This package contains a variety of useful functions for text mining in Python. It focuses on statistical text mining (i.e. the bag-of-words model) and makes it very easy to create a term-document matrix from a collection of documents. This matrix can then be read into a statistical package (R, MATLAB, etc.) for further analysis. The package also provides some useful utilities for finding collocations (i.e. significant two-word phrases), computing the edit distance between words, and chunking long documents up into smaller pieces.

The package has a large amount of curated data (stopwords, common names, an English dictionary with parts of speech and word frequencies) which allows the user to extract fairly sophisticated features from a document.

This package does NOT have any natural language processing capabilities such as part-of-speech tagging.
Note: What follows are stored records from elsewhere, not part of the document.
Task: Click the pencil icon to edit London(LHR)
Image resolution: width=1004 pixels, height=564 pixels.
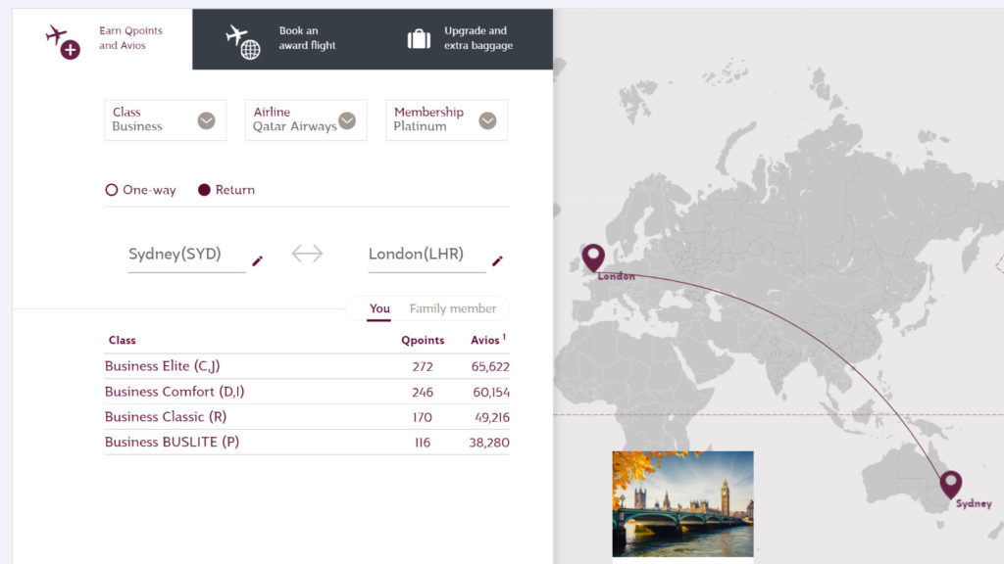Action: (x=497, y=261)
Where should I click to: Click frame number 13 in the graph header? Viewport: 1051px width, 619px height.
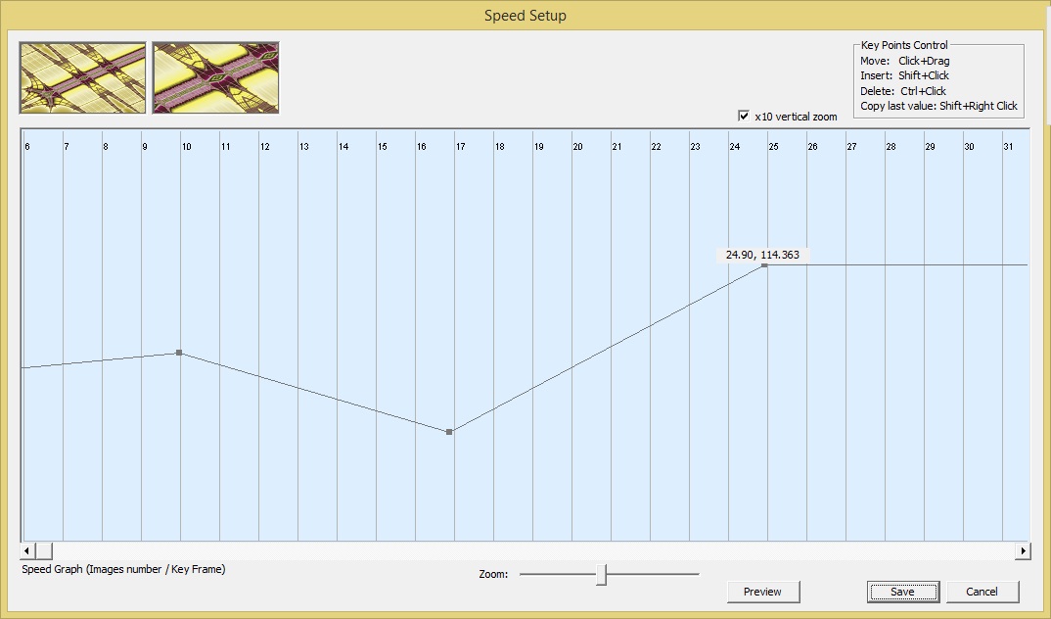[x=303, y=147]
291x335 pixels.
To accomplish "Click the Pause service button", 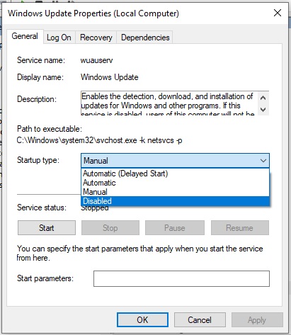I will tap(175, 228).
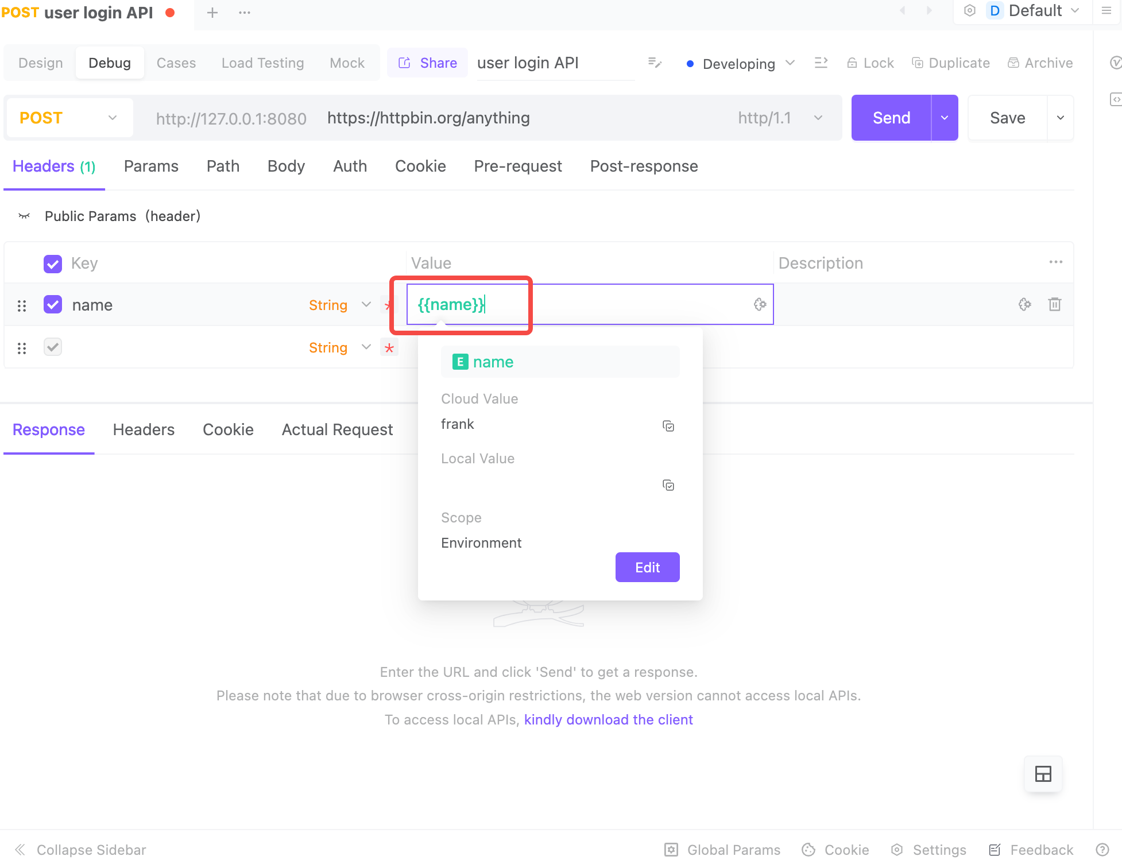Image resolution: width=1122 pixels, height=868 pixels.
Task: Click the settings gear icon in value field
Action: [760, 303]
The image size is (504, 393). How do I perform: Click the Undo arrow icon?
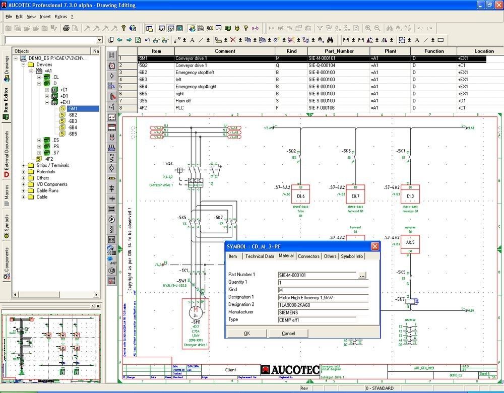tap(420, 28)
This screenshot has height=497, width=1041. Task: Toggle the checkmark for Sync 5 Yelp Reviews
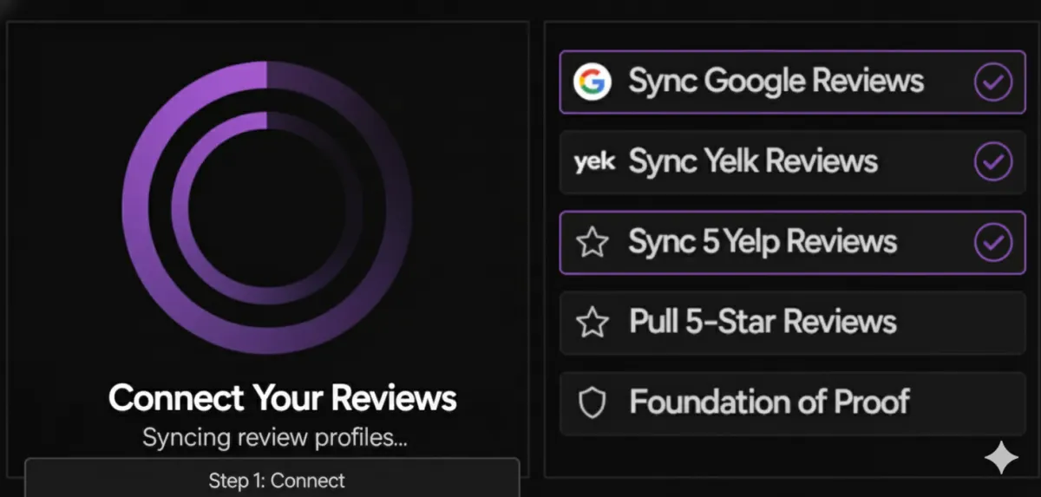click(992, 242)
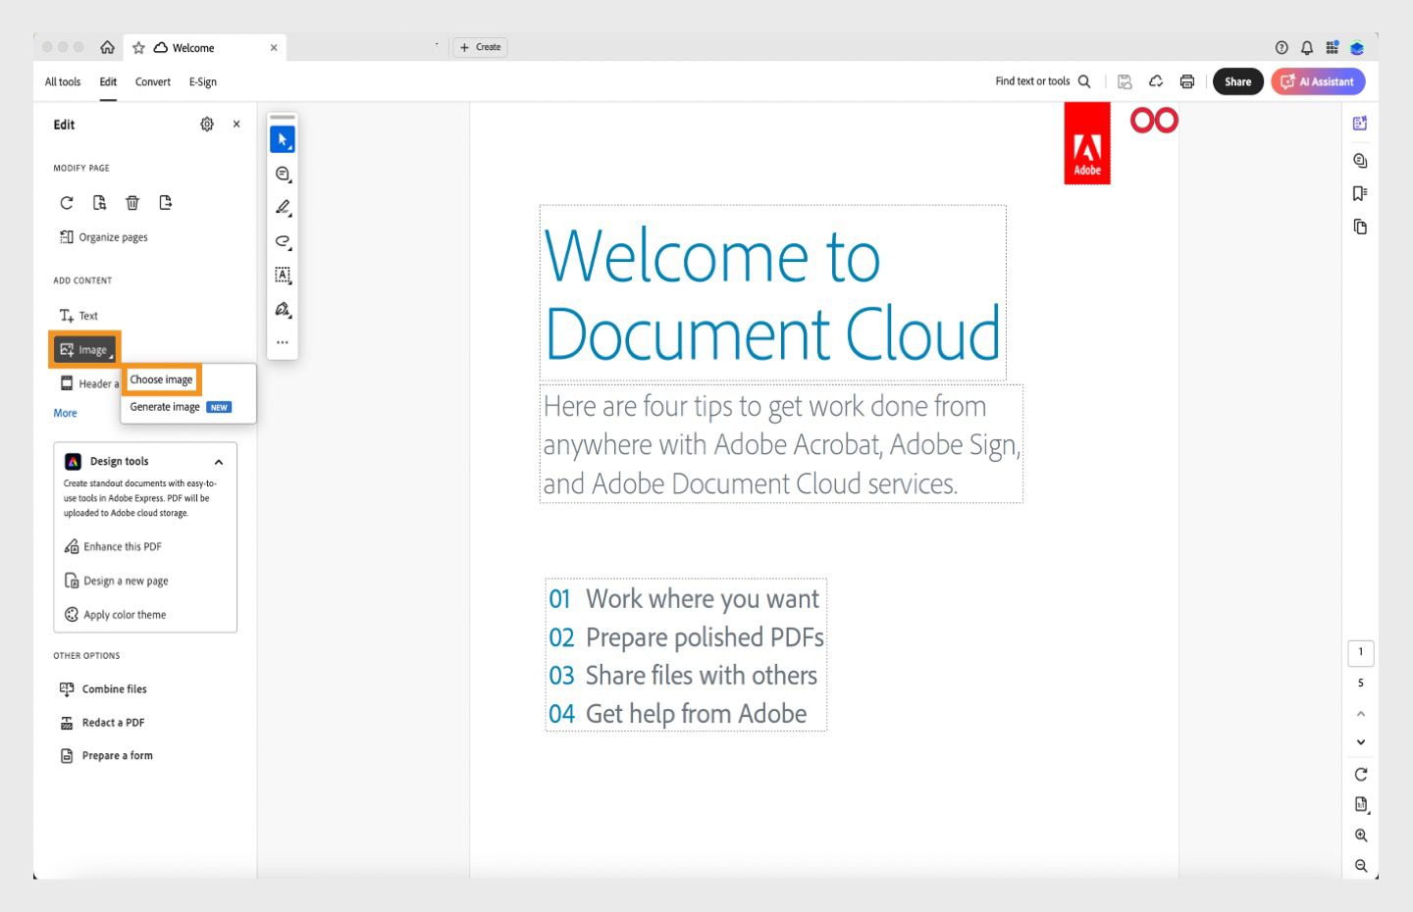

Please see the Python NLTK for that sort of functionality (plus much, much more).

Installation

The latest version (1.0) is available from the Python Package Index.

To install, either run pip install textmining or download and extract the .zip file and run python setup.py install.

Examples

The most common use of the textmining package is to create a term-document matrix for analysis with a statistical package such as R or MATLAB. Here is a simple example:

import textmining

def termdocumentmatrix_example():
    # Create some very short sample documents
    doc1 = 'John and Bob are brothers.'
    doc2 = 'John went to the store. The store was closed.'
    doc3 = 'Bob went to the store too.'
    # Initialize class to create term-document matrix
    tdm = textmining.TermDocumentMatrix()
    # Add the documents
    tdm.add_doc(doc1)
    tdm.add_doc(doc2)
    tdm.add_doc(doc3)
    # Write out the matrix to a csv file. Note that setting cutoff=1 means
    # that words which appear in 1 or more documents will be included in
    # the output (i.e. every word will appear in the output). The default
    # for cutoff is 2, since we usually aren't interested in words which
    # appear in a single document. For this example we want to see all
    # words however, hence cutoff=1.
    tdm.write_csv('matrix.csv', cutoff=1)
    # Instead of writing out the matrix you can also access its rows directly.
    # Let's print them to the screen.
    for row in tdm.rows(cutoff=1):
        print row

In addition to writing the term-document matrix to a CSV file, this code also prints the rows of the matrix to the screen:

['and', 'the', 'brothers', 'to', 'are', 'closed', 'bob', 'john', 'was', 'went', 'store', 'too']
[1, 0, 1, 0, 1, 0, 1, 1, 0, 0, 0, 0]
[0, 2, 0, 1, 0, 1, 0, 1, 1, 1, 2, 0]
[0, 1, 0, 1, 0, 0, 1, 0, 0, 1, 1, 1]

Please see the 'examples' directory in the package file for other sample applications.